The simplest test to tell whether  new frames are required?  Open and close the windows in every room whilst you are viewing. This will take minutes to perform but will indicate the likelihood of a bill for replacement – from £400 per window depending on the size. Yes, even on newer builds – as one minute into this video of our surveys in Bradley Stoke shows! https://youtu.be/1FENY2nJ24Y

There are many shapes and sizes of window, in a variety of materials. Genuine Georgian windows had small panes because glass was difficult to make. The Victorians found new methods of firing glass and so large panes, often in sash windows, became fashionable.

Wooden Frames

Into the 1960s, window frames were made of wood.Older timber frames do offer good thermal performance and can give a long service life, assuming careful maintenance has been carried out. However, they are prone to decay. Sometimes decay is visible as rotting wood. Sometimes fillers have been used. Don’t be afraid of gently prodding, to test the timbers. The filler often looks smoother than the surrounding timber.

Metal Frames

In the 1960’s, steel window frames were sometimes installed, often known as Crittall after the manufacturer. These are normally single glazed with very thin frames. Use a magnet to tell if the frames are steel.  These frames perform very badly thermally and normally have a good coating of mould to show that. These should be replaced.

Aluminium frames were used in the 1980’s. These are lightweight and do not rust. They may have a small brown-coloured layer sandwiched in their construction.  This acts as a thermal break to prevent condensation. If this is not present, replacement is certainly necessary.

As this older double glazing was a lot thinner,  replacement is normally required anyway as it is not feasible to upgrade the glass.

UPVC Frames

The early forms of UPVC were often single chamber or extruded solid plastic,hence  older UPVC windows often do not perform well thermally. Newer UPVC windows have multiple extruded chambers. These act as thermal pockets to make sure that they insulate the interior from the outside world. Combined with e-coatings, this gives one of the best performing arrangements available for the cost.The viable life of UPVC window frames is generally reckoned as 25 years.

Since 2002, new window installations should be “self-certified” by FENSA or CERTAS or in some instances Building Control will sign them off.

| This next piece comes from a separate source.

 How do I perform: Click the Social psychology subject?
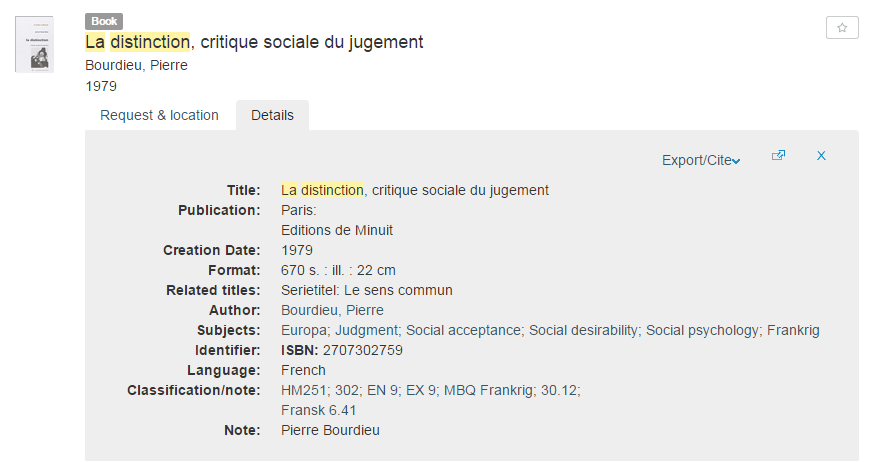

Ask the vendor or agent when the windows were last replaced.  Are there any guarantees? If 2003 or later, ask if the relevant certifying  documentation is present.

Glass

Single glazing is simply a single pane of glass.If this is the case, it usually indicates considerable age of a window installation. They allow a large amount of heat to leave the building and sums for replacing them should be budgeted. The reduction in heating bills should eventually pay for this alone!  Large panes of glass can also be dangerous if unmarked.

Depending on the age of the installation, double glazing may be e-coated and toughened.  We use some very special laser equipment to determine if this is the case,as can be seen on this link https://youtu.be/3fsDmGnaJjY . You will not be able to do this yourself, so look for the basics. Is there moisture (often looking like raindrops) in between the double glazed panes? If so, the seal to the double glazing has blown. These can seldom be repaired effectively and replacement is then required. This seal failure can often be as a result of pressure from the masonry, so look around these areas for cracks or distortion of the walls.

Doors

Again, doors may be timber, metal or UPVC, with or without glazed panes. The frames can warp, the locks can be ineffective. The hinges can sag. Replacement UPVC doors can cost upwards of £500, much more for French doors or bi-fold doors.  So do make sure you check them by opening and closing them.

While antique glass in doors, particularly entrances and hallways, is very attractive, it can be a safety hazard. It is unlikely to be toughened so is easily damaged by impact. If you have small children, do bear this in mind!